Book Drum, from London, is the most thorough, elegant and yet complicated of the sites, inviting authors and other registered users to submit detailed profiles on authors and settings as well as background and new explorations of specific quotes. A map is promised but did not show up on this user's multiple  tries with browsers IE and Chrome (a message points out that Google has disabled its map tool for the application). Starting the profile is easy, logging on with Facebook, but some features such as adding coordinates or saving the page numbers for quotes do not run as smoothly. Books are not posted until all six sections are started. The site's self-assessment: "Book Drum is the perfect companion to the books we love, bringing them to life with immersive pictures, videos, maps and music." 

These websites are especially useful for countries and cities that are less common as literary settings. Cities like New York and London on these sites are teeming with books.

That doesn't mean the smallest villages of the world are not teeming with stories. 

Most authors and readers have not caught on to these sites just yet, and an avalanche of interest could arrive any day. 

Sunday, August 18

Women readers

Women led 58 percent of book spending in 2012, reports Bowker as reported by GalleyCat. Bowker also points out that ebook sales continue to take a larger share of the market, 44 percent in 2012: "The growth of ebooks varies widely among the different publishing categories with their deepest penetration focused in fiction, particularly in the mystery/detective, romance, and science fiction categories, where ebooks accounted for more than 20 percent of 2012 spending."

Sisters in Crime monitors reviews for authors' gender: "Coverage of women writers’ mysteries still lags in traditional newspapers, where fewer mysteries are reviewed, but is stronger in traditional pre-publication review sources and in born-digital book review blogs and websites, which publish three to four times as many reviews as the newspapers monitored."

Women do relish reading - but many will discontinue subscribing to and reading newspapers and magazines if they perceive coverage is imbalanced and unfair.

Woman With a Book, portrait by Istv├ín Nagy; photo courtesy of Wikimedia Commons. 

Tuesday, January 15


In Fear of Beauty, the ability to read just one book transforms an Afghan woman's life. She is determined to read the Koran after the death of her son: "I became determined to learn to read the Koran on my own and keep a record of my thoughts. Not that anyone in Laashekoh cared about what I had to say. This project was for me alone.... I wanted to preserve the fondest memories of all my children..."

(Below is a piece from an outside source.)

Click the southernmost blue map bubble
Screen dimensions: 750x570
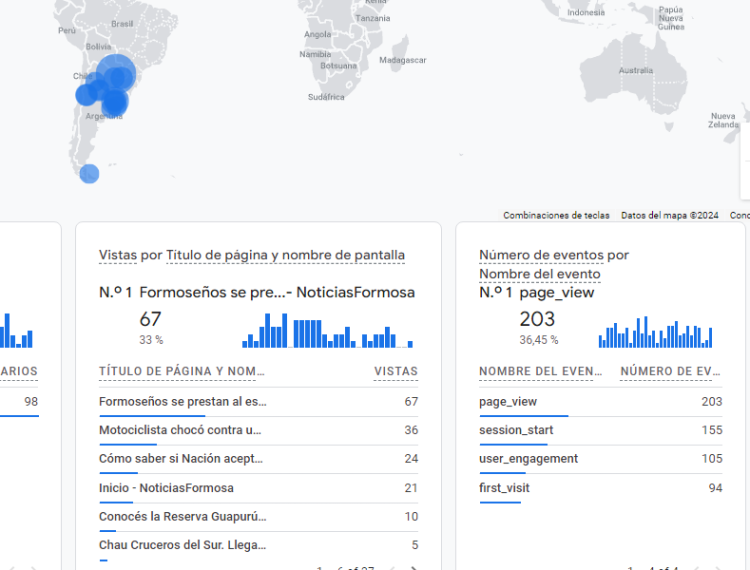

Reading simultaneously thrills and comforts her, even though she must work in secret. She contrasts her interpretations of the religious text with those of her husband and is amazed at discovering differences. And she wonders if reading the words of other books can lend the same power.

Yes, one book can transform a life - and that's why I love the idea "Because of a book" in the blog Write for a Reader from Shelly B. Conroe. In 2009, She asked me to write about a book that had changed my life and that was difficult because so many books have expanded my heart and spirit and curiosity. But I described a delivery of books shortly after my mother's death when I was eight year old - her last order from a discount book club. Inside was a cookbook, the complete works of Shakespeare and Herman Wouk's Marjorie Morningstar.  The cookbook and Marjorie Morningstar still sit on my shelves, and about the latter, I wrote:

"The book examines the contradictions confronting women in the 1950s, as suggested in the Salon essay by Alana Newhouse, 'Marjorie Morningstar: The conservative novel that liberal feminists love.'  For me, as a child, the book’s message was clear: We lose a part of ourselves when we part with our dreams. And writing is one of the more effective ways to savor our dreams and memories."

All our reading and writing and daily routines have strange, beautiful connections.

Photo D Olsen

Thursday, December 22


Books allow strangers and those who are already very close to discover deeper connections. The inscriptions provide clues into the feelings behind these connections.